Правда – мое единственное убежище против злодеяния. Эта клевета, конечно, не заставит меня впасть в уныние, но повергнет в нерешительность насчет моих дальнейших действий. Впредь до того времени, когда мне можно будет сказать больше, я взываю для спасения Республики к добродетелям Конвента, комитетов, добрых граждан, наконец, к вашим добродетелям, столь часто приносившим пользу отечеству».
Из этого отрывка видно, какие коварные инсинуации Робеспьер начинал применять в отношении комитетов, привязывая якобинцев исключительно к себе. За это якобинцы платили ему беспредельным доверием. Революционная система приписывалась ему одному; поэтому понятно, что все революционные власти были преданы Робеспьеру и с жаром стояли за него. К якобинцам должны были примкнуть коммуна, всегда во всем вторившая и подражавшая им, и все судьи и присяжные Революционного трибунала. Всё это вместе составляло порядочную силу, и, при большей решимости и энергии, Робеспьер мог бы сделаться весьма опасным. Через якобинцев он располагал мощной силой, которая до сих пор была представительницей общественного мнения и властвовала над ним; через коммуну располагал местными властями, которые во всех восстаниях брали инициативу и вооруженными отрядами Парижа. Мэр Паш, комендант Анрио, спасенные Робеспьером, когда их чуть не отдали под суд вместе с Шометтом, были ему безусловно преданы. Бийо и Колло, правда, посадили Паша, пользуясь отсутствием Робеспьера, но новый мэр Флерио был ему предан точно так же, а Анрио у него отнять не посмели.

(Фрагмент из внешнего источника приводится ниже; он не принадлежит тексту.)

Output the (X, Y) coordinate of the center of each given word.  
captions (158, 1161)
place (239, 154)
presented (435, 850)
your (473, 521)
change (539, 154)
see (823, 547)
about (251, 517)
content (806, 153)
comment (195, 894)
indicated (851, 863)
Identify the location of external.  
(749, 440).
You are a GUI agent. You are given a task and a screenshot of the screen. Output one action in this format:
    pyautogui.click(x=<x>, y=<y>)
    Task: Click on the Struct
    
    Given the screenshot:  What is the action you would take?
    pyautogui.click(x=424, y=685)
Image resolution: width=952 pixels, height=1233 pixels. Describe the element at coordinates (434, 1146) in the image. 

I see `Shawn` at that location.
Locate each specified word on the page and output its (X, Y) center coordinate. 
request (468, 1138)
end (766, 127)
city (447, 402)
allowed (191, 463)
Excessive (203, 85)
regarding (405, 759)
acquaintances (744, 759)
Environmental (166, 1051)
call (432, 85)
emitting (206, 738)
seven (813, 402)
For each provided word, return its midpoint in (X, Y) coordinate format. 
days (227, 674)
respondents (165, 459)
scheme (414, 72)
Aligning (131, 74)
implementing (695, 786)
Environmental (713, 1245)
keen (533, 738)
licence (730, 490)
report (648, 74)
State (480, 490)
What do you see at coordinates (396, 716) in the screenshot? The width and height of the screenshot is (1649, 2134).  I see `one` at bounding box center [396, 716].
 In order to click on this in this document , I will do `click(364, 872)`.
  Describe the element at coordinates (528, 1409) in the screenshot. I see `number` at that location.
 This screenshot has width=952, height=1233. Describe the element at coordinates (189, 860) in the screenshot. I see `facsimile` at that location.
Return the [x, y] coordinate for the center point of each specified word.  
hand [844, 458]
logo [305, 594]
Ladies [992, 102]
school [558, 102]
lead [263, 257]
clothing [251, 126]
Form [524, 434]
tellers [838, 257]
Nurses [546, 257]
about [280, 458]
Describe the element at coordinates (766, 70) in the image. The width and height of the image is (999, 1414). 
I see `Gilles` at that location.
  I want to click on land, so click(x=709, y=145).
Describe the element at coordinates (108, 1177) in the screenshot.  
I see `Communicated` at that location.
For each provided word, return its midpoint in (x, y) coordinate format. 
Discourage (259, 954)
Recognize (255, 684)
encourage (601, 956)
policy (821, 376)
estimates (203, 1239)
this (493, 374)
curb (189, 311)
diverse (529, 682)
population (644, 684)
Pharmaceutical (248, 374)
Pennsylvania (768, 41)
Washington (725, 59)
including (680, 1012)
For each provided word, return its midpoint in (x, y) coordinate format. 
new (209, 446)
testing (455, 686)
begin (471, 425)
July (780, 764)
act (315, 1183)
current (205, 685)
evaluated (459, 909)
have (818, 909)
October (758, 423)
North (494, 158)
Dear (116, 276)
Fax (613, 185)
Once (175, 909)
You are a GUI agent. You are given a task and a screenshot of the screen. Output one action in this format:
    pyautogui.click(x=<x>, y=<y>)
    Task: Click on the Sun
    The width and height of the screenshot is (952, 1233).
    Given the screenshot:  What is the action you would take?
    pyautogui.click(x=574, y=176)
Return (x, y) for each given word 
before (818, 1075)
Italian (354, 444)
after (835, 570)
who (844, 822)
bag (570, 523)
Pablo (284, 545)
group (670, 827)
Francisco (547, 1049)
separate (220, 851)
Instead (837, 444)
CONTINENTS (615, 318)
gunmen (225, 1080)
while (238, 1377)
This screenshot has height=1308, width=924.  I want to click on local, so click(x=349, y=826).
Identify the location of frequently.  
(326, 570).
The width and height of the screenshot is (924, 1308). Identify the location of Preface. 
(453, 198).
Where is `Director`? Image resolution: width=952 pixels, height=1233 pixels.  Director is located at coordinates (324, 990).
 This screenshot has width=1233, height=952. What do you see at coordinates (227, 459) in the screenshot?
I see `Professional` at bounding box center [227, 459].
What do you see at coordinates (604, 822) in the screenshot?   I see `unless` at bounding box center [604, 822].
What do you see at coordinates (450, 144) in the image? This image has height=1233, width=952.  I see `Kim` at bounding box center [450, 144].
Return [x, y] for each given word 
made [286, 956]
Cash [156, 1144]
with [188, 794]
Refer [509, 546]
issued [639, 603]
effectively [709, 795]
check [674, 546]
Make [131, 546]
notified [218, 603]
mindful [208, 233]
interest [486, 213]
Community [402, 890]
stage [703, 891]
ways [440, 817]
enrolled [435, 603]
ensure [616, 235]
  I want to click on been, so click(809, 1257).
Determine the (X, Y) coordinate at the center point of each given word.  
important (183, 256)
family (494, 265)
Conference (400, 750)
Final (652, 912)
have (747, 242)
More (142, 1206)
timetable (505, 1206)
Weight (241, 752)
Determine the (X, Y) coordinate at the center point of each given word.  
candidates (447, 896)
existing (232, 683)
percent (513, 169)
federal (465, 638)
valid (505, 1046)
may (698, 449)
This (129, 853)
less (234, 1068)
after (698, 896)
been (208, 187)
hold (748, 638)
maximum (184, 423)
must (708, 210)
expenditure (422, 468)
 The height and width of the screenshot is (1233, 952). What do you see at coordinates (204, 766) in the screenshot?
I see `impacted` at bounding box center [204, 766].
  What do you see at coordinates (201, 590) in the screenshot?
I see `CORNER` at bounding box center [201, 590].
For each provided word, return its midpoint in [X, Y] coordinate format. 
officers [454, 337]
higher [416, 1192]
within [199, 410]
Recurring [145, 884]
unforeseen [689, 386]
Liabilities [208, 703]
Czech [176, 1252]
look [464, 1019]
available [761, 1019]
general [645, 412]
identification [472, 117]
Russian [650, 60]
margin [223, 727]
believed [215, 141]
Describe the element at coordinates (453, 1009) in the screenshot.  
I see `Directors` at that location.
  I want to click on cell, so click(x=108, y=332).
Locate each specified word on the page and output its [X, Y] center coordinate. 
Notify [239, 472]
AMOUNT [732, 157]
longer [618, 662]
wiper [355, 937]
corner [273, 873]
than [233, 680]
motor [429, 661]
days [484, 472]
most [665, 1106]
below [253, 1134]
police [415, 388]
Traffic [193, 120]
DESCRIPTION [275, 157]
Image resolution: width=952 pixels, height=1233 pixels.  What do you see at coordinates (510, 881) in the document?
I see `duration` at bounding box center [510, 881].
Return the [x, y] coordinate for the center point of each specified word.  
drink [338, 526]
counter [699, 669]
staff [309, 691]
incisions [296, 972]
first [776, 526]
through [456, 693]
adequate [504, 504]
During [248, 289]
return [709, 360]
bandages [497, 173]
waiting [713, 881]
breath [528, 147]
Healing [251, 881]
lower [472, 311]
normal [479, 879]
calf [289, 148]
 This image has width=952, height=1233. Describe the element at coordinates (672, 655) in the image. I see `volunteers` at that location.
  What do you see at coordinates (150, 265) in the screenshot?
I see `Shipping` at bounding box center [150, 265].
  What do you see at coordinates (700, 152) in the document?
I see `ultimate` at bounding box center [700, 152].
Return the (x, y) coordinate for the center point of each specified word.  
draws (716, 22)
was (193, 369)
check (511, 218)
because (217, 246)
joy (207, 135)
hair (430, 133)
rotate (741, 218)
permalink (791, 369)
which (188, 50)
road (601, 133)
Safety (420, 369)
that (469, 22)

Если прибавить к этим лицам председателя суда Дюма, вице-председателя Коффиналя и всех судей и присяжных, то можно составить себе понятие о средствах, которыми Робеспьер располагал в Париже. Если комитеты и Конвент не слушались его, ему стоило только пожаловаться якобинцам, вызвать среди них движение, сообщить это движение коммуне, объявить через муниципальную власть, что народ снова вступает в свои державные права, поднять на ноги секции и послать Анрио в Конвент требовать выдачи пятидесяти или шестидесяти депутатов. Дюма, Коффиналь и весь трибунал были к его услугам для расправы с депутатами, которых Анрио похитил бы.
Одним словом, Робеспьер имел в руках все средства устроить новое 31 мая, только быстрее и вернее, чем прежде. Поэтому приверженцы и клевреты обступали его и упрашивали только подать сигнал. Анрио вызывался развернуть свои колоны и обещал действовать энергичнее, чем 2 июня. Робеспьер, который предпочитал всё делать сам и полагал, что его слово еще очень сильно, хотел подождать. Он надеялся подорвать популярность комитетов своим уходом и речами у якобинцев, а достигнув этого, предполагал открыто атаковать их в Конвенте при первом удобном случае. Он продолжал заправлять трибуналом и поддерживать деятельную полицейскую систему посредством бюро. Таким образом, Робеспьер следил за своими противниками и знал о каждом их шаге.